We get the returns of the Daleks, Susan, Alex, Lucie, Tamsin and the Monk and what should be a crescendo of excitement is instead a languid, plodding infodump. Thankfully, there's more incident later on when the Doctor enters the fray but even then there are moments when everything grinds to a halt, an absolute absurdity the more I think about how much could actually be done here. With the Monk and Tamsin having returned, we get a moment of realisation for Tamsin as she's presented with the truth about the Monk and Niki Wardley conveys it well. Graeme Garden is very strong too as he hurtles towards the conclusion that he's very much out of his depth with the Daleks and is then faced with the consequences of his actions as he loses Tamsin.
For, yes, Tamsin doesn't get out alive and while Wardley has been really very good, Tamsin's arc has meant we've barely got to know her. As soon as she feels like she's beginning to make her mark, off she goes with the Monk instead and we don't see her again until this story... Where she dies. The story doesn't leave it there and goes for much closer to home as Alex also comes a cropper at the end of a Dalek extermination. Of course, this devastates Susan and it's not an exaggeration to say that this is the biggest thing thrown at Carole Ann Ford as an actor in the whole of this marathon so far. And she does wonderfully.
Alex's death by itself is (I'm sorry) no big deal. We barely know the guy after all but the fact that it's Susan's son and the Doctor's great-grandson, it's their reactions to it which make us feel it. Jake McGann's fairly stilted performance has actually worked rather well for Alex, making me wonder if it was a performance choice all along having never heard or seen him in anything else. His demise is rather shocking in its matter-of-factness and the obvious ramifications it has on the other characters. In fact, it's easily the most effective character death in the story in my opinion.
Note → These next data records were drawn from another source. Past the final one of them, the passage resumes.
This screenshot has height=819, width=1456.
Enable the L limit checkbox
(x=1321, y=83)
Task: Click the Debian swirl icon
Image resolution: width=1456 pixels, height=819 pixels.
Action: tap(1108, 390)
Which is nuts because (seriously, look away if you're going to give these a go and don't know the end result) the big death is, of course, Lucie Miller herself. One of the very best companions in all of Doctor Who and her death elicits less of a reaction from me than Alex chuffing Foreman's. Why is this? Well first of all, it's nothing we haven't seen before. She sacrifices herself out of necessity and with such plot beats having been done before (even in this very show) it's all just written so flatly that it just proceeds to happen, rather than happening to us. Because Lucie has been so bloody brilliant, she deserved better. I'm not against killing her off as an idea but it has to be done better than this.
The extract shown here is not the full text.